→ **TASK TO COMPLETE**: Your reply must contain exactly the lines running from the one with "You are a GUI" to the last line of the entries below, both included, and no other lines.

Stored data entries

--

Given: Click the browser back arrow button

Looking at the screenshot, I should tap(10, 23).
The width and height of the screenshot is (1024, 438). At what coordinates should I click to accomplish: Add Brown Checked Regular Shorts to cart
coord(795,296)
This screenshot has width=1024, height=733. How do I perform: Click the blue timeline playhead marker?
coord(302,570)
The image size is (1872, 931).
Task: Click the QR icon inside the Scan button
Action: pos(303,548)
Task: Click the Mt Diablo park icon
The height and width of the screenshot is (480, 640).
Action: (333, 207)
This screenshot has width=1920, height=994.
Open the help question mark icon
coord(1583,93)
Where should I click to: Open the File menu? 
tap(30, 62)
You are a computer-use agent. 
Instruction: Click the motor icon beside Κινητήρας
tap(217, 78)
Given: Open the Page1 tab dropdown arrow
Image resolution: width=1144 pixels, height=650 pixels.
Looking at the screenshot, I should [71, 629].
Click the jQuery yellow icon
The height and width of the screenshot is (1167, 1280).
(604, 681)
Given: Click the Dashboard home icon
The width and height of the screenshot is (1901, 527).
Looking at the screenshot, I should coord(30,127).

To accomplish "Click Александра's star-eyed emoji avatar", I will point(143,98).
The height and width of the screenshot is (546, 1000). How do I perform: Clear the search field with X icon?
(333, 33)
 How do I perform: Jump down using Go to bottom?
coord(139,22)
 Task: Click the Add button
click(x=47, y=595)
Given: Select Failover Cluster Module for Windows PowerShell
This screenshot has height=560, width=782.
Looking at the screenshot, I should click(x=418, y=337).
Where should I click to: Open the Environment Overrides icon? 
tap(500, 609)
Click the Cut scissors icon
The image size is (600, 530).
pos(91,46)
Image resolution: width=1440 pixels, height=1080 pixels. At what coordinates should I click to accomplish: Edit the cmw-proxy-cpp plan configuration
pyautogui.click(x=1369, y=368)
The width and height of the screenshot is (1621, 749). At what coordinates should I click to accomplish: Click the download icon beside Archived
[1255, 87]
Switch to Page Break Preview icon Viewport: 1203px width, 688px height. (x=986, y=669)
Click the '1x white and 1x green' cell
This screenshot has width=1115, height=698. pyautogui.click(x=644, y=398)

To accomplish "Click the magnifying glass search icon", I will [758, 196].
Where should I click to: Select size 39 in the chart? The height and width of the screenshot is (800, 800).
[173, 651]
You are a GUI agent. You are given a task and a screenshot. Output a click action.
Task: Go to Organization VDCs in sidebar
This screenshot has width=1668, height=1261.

--

→ **EXERCISE ANSWER**:
You are a GUI agent. You are given a task and a screenshot. Output a click action.
Task: Go to Organization VDCs in sidebar
This screenshot has width=1668, height=1261.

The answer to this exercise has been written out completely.